Nişan olacağı hafta hergün öğle saatlerinde yağmur yağıp sonra hava açıyordu. Nişan günü nasıl olacak diye merakla bekledim açıkçası. Sabah hafif bir yağmur yağdı ama İstanbul'da fırtına çıkmış. Fotoğrafçı da İstanbul'dan geldiği için sabah beni on kere arayıp iptal edelim, gelirsek iptali olmaz gerekirse salonda çekeriz diye taciz etmişlerdir. Ben anlamıyorum bu insanları, zaten stresli bir gün, ben gelin halimle yağmur yok çamur yok kalkın gelin diyorum, ısrarla iptal etmek istiyorlar bir de tehdit bak iptal etmeyiz ama diye. Gerilmeyeyim dedikçe insanın üstüne geliyor her şey... Yine de moralimi bozmadım, çünkü benim ruh halim nişanlıma da çok yansıyor. Onun suratı düştü mü daha bizi kimse toplayamazdı o gün... Fotoğraf çekimi de nişan da çok güzel oldu. "O kadar tantana oldu, ne değişti şimdi?" diye soranlara nişan yüzüğümü gösteriyorum:) Tamam bana da garip geliyor cidden düğün yapıyoruz sadece eşyalar eksik. Sabahında yine o okula gitti yine ben işe geldim. Ama şanımız yürüsün diyorum:) Seneler sonra geriye dönüp keşke yapsaydık diyeceğime durumumuz varken değerlendirdim. Pişman değilim, ama kimseye tavsiye etmiyorum. Hele ki birkaç ay içerisinde evlenme şansları varsa ve kızın da büyük bir hayali yoksa nişanım salonda olsun diye, hiç gerek yok. Takın yüzükleri gitsin, enerjinizi sabrınızı düğüne saklayın. Benden söylemesi.

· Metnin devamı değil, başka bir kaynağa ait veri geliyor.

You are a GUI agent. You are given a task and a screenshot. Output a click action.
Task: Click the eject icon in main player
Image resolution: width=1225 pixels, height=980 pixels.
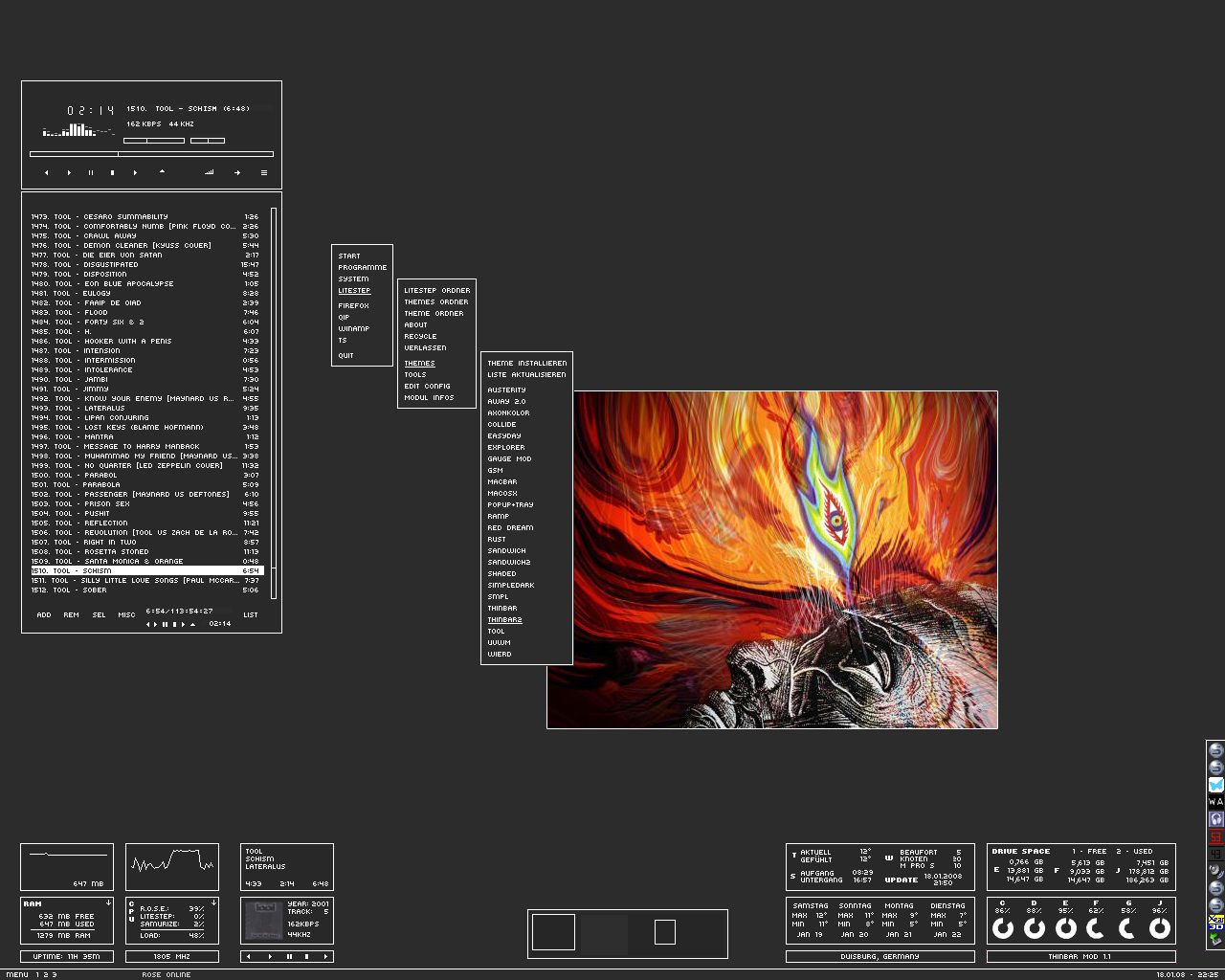click(x=162, y=172)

Nişan faslını böylece atlattık. Sonrasında da güzel bir gelişme daha oldu. Benim bir ev meselesi vardı hani, bir sene kadar önce eminevimden ev almak için sisteme dahil olmuştum. Biz nişan için koştururken bir mesaj geldi. Kurtköy civarında yeni bir projeleri varmış. Buyrun satış ofisimize bilgilendirelim demişler. O telaşede tabii ki okumamızla gözardı etmemiz bir oldu. Ama Allah nasip edecek ya, peşimizi bırakmadılar. Lansmanın son haftasıi buyrun gelin diye bir daha mesaj attılar. Hele bir arayayım nedir ne değildir dedim, ofise davet ettiler. Ofis dedikleri Kurtköy'de bir yer. Oraya kadar gitsem bile yerlerini nasıl bulacağım, galiba gidemeyeceğim deyip vazgeçiyordum ki Gebze'de oturan arkadaşım davet etti beni. Gün içinde de napsak napsak derken, bu kadar yol geldim bari Kurtköy'e de gideyim dedim. O da sağolsun beni arabasıyla götürdü. Yoksa cidden benim gitmeye hiç niyetim yoktu. Anlattıkları çok mantıklı geldi. Bu hafta da İzmit tarafıyla konuştum onlar için de bir sıkıntı yokmuş. Ev almak niyetiyle yola çıkıp otelden hisse aldım:) Bu aydan itibaren taksitlerim artmış oldu ama bir şekilde ödenir Allah'ın izniyle. Hayırlısı olsun diyelim. O da aradan çıkmış oldu. Hayat bakalım bize daha ne süprizler hazırlıyor. İnşallah onlar da böyle güzel olur. ^_^

14 Temmuz 2014 Pazartesi

Nişan Hazırlıkları Tam Gaz

Temmuz'un ortasına geldik ve nişandan önceki son dönemeçlerdeyiz artık çok şükür. Her haftasonu İzmit'e elbise provasına gidiyorum ve gittikçe de bir şeyleri toparlamaya çalışıyorum. Çok eksiğimiz kalmadı artık. Ben yaparken bulmakta zorlandığım için neler hazırladık yazmak istedim.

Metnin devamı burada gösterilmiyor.